START Extracted data
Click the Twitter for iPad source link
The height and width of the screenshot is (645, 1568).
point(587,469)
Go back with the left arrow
END Extracted data
START Extracted data
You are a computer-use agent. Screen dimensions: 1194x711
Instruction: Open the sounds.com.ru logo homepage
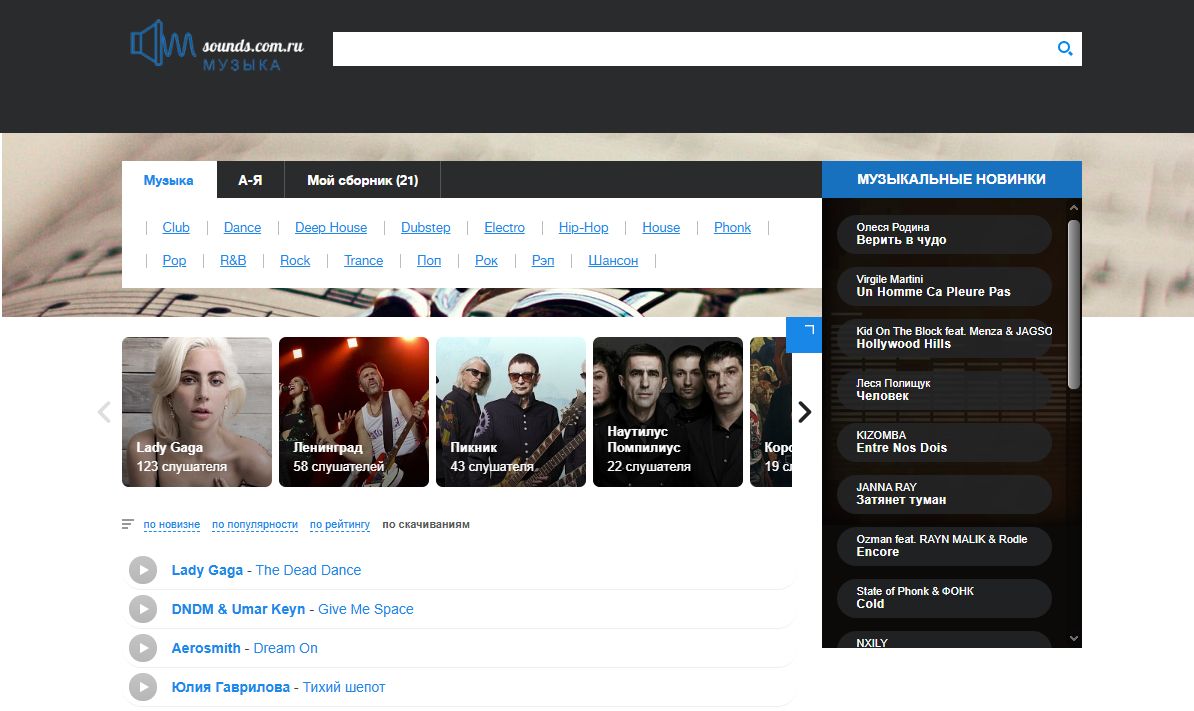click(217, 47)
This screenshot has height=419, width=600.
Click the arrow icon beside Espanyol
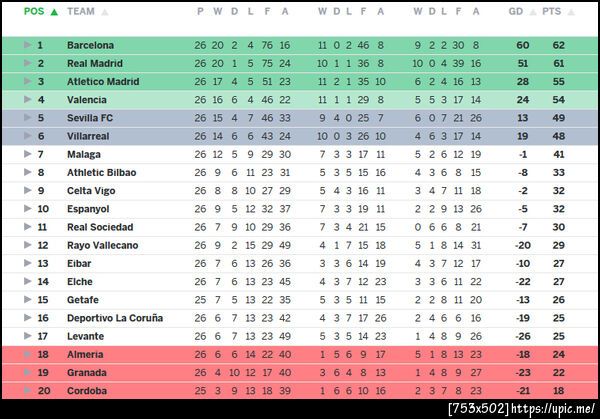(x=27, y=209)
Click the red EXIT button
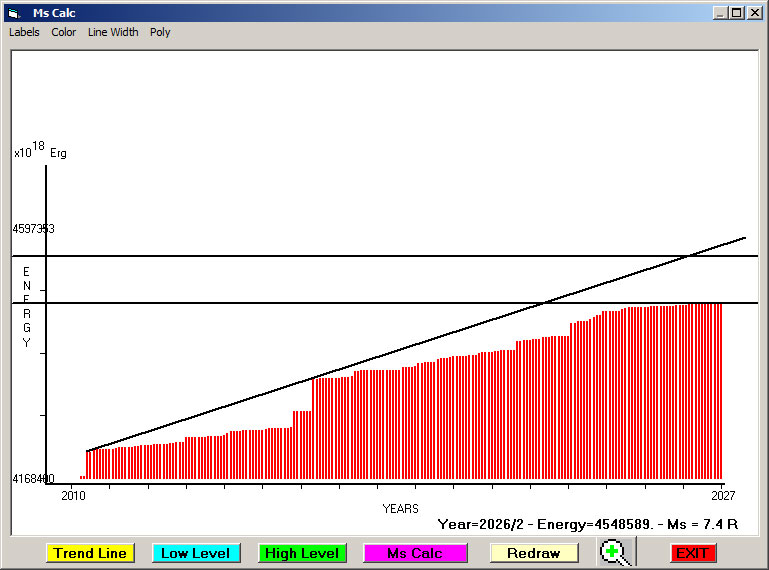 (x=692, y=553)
END Extracted data
Task statement:
All lines above from the one with "Click the Twitter for iPad source link" to the one with "Go back with the left arrow", inclusive, should be copied exactly, and no other lines.

Answer section:
Click the Twitter for iPad source link
The height and width of the screenshot is (645, 1568).
point(587,469)
Go back with the left arrow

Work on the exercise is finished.